◆ Task instructions
In the column defending Malthus and Sanger, where did Sanger practice obstetrical nursing?

From my standpoint, this column should be the last in a series of four very different columns by two very different authors.
Two brilliant philosopher scientists have been maligned in previous columns, so it was my duty to come to their defense.
Thomas Malthus predicted overpopulation. While his overpopulation limits were too aggressive, there are people starving in many parts of the world today. Suggesting anything different shows a callous lack of concern for the suffering in overpopulated areas.
Margaret Sanger was a nurse who took a different view of the overpopulation issue more than 100 years after Malthus. She believed that the solution to overpopulation was in education regarding family planning and birth control. She practiced obstetrical nursing in the poverty-stricken Lower East Side of New York City.
There, she witnessed the terrible correlation between poverty, uncontrolled fertility and high rates of infant and maternal deaths from illegal abortions. She devoted herself to removing the legal barriers to publicizing the facts about contraception.
In 1916, Sanger was indicted for mailing materials advocating birth control. The charges were later dropped due to something we call the First Amendment. She was also jailed for opening the first birth control clinic which was branded a “public nuisance” by the local authorities. Eventually her organization morphed into Planned Parenthood centers.
Sanger’s critics focus on her early belief in eugenics, which means selective breeding. She is branded to be a racist as a result.

◆ Data section
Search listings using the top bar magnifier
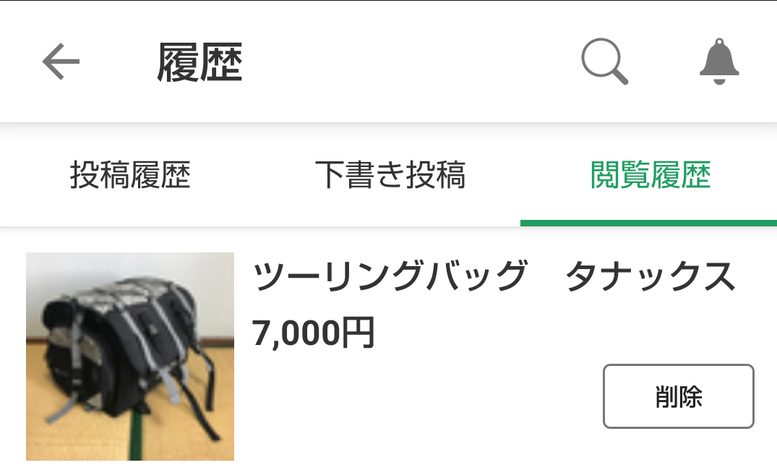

◆ Problem solution
In the poverty-stricken Lower East Side of New York City.